Heroin-Plagued County Looks To New Medication To Aid Addiction (NY)

Last month, Suffolk County officials announced a program to incorporate Vivitrol at all levels of the criminal justice system. Officials from the drug courts, the probation office, and the sheriff’s department are developing procedures to recommend Vivitrol to addicts, when appropriate, and have been meeting with pharmaceutical representatives from the drug’s manufacturer, Alkermes.
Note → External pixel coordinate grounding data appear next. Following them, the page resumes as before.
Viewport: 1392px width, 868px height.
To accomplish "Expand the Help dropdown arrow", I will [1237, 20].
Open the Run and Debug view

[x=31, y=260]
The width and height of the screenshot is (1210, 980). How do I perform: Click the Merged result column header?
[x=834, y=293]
Opiate addiction has hit Suffolk County hard; nearly 700 people have died from painkillers and heroin between 2012 and 2014, many of them young adults and teenagers. Others often end up in handcuffs, in front of judges, and later, in jails and prisons. Meanwhile, Vivitrol programs have launched in at least 26 states and will soon be permitted in places — including Suffolk County’s jails — where other medical treatments for heroin addiction have long been banned…

Naltrexone (INN, BAN, USAN) is an opioid antagonist used primarily in the management of alcohol dependence and opioid dependence.[1] It is marketed in generic form as its hydrochloride salt, naltrexone hydrochloride, and marketed under the trade names Revia and Depade. In some countries including the United States, a once-monthly extended-release injectable formulation is marketed under the trade name Vivitrol. Also in the United States, Methylnaltrexone Bromide, a closely related drug, is marketed as Relistor, for the treatment of opioid induced constipation.
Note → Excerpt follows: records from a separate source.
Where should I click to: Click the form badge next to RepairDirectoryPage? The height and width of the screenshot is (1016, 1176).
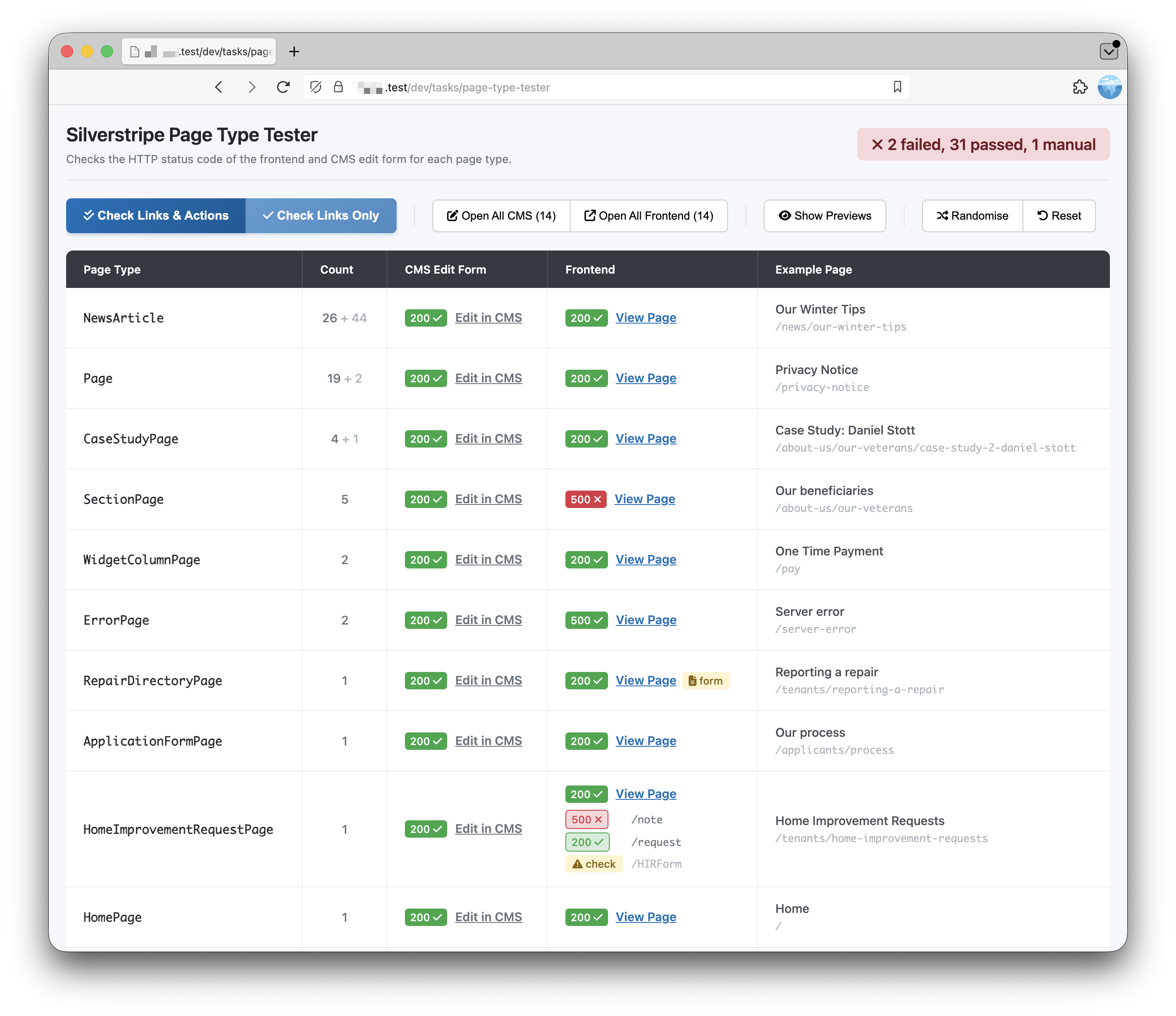705,681
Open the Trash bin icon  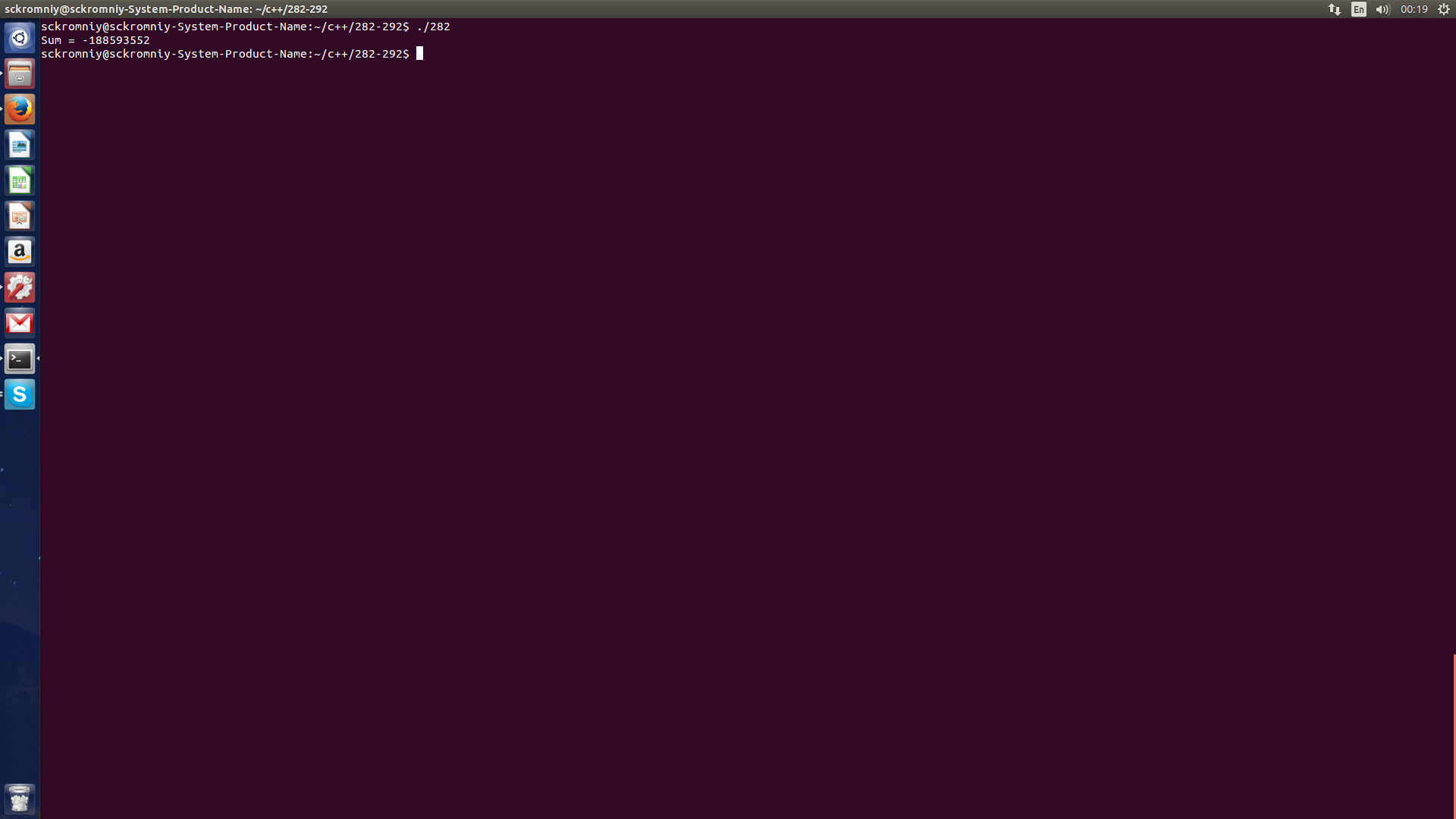20,799
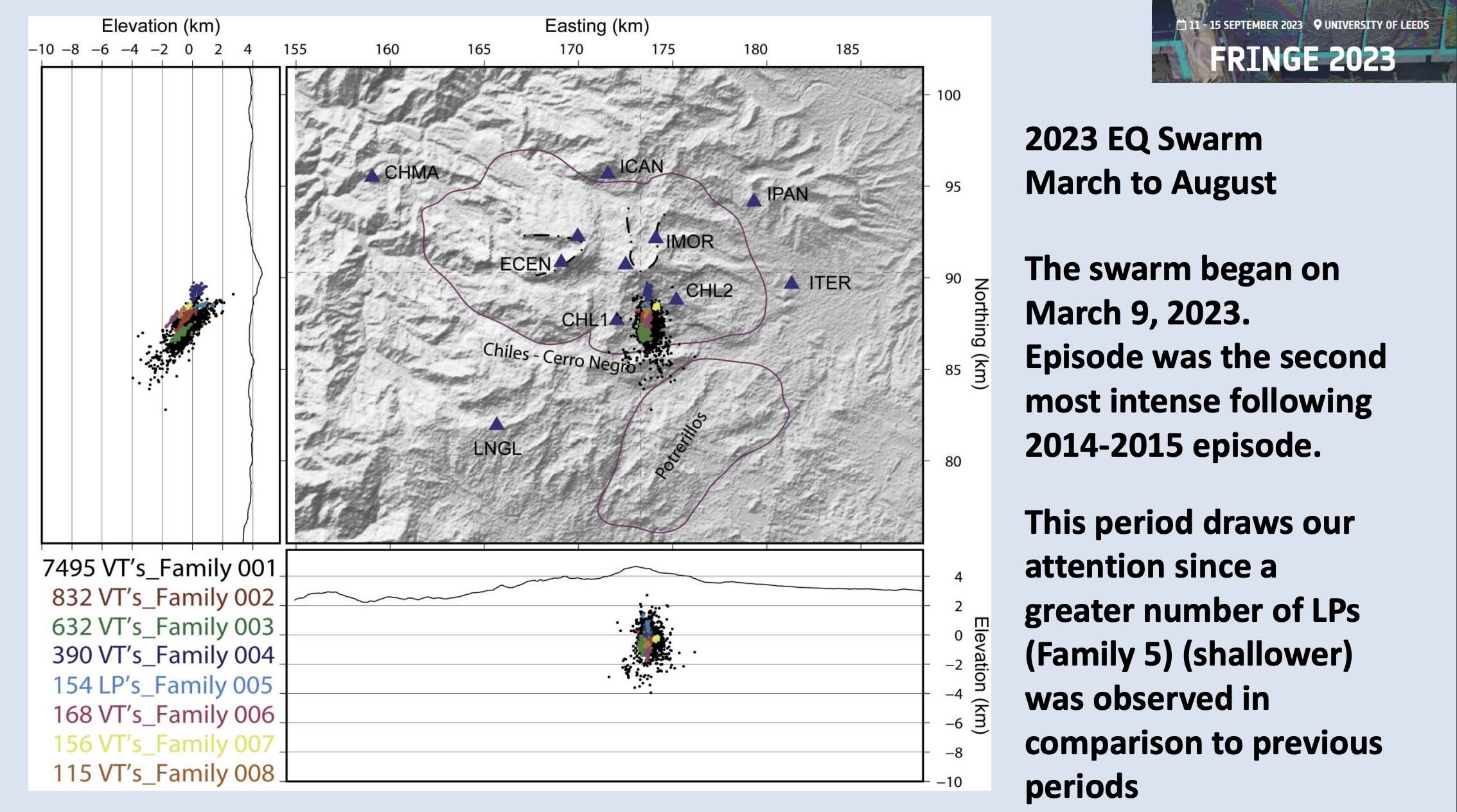The image size is (1457, 812).
Task: Click the CHMA station triangle marker
Action: click(372, 175)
Naltrexone should not be confused with naloxone nor nalorphine, which are used in emergency cases of opioid overdose…

Naltrexone helps patients overcome opioid addiction by blocking the drugs’ euphoric effects. Unlike when used for alcohol dependence (discussed above), naltrexone has little effect on opioid cravings.[8] Naltrexone has in general been better studied for alcohol dependence than in treating opioid dependence. It is also more frequently used for alcohol, despite originally being approved by the FDA in 1984 for opioid addiction.[9]
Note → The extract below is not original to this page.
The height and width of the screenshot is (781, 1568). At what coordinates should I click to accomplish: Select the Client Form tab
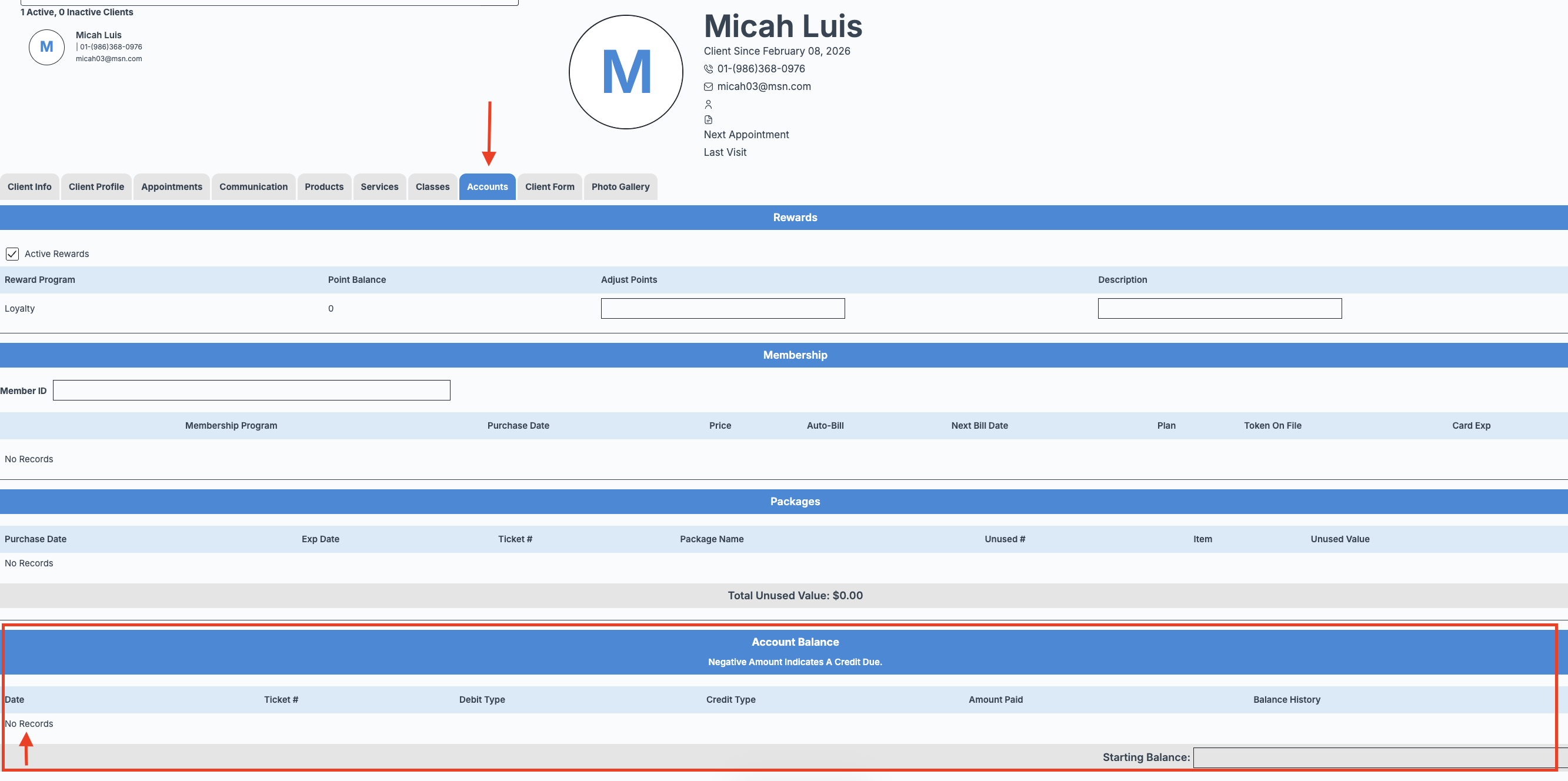click(549, 187)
A 2011 review of studies suggested that naltrexone was not significantly superior to placebo or to no pharmacological intervention, nor was naltrexone superior to benzodiazepine or buprenorphine. Because of the poor quality of the reviewed studies, the authors concluded that there was insufficient evidence to support naltrexone therapy for opioid dependence.[10] While some patients do well with the oral formulation, there is a drawback in that it must be taken daily, and a patient whose cravings become overwhelming can obtain opioid intoxication simply by skipping a dose before resuming opioid use. Due to this issue, the usefulness of oral naltrexone in opioid dependence is limited by the low retention in treatment. Oral naltrexone remains an ideal treatment only for a small part of the opioid-dependent population, usually the ones with an unusually stable social situation and motivation (e.g., opioid-dependent health care professionals).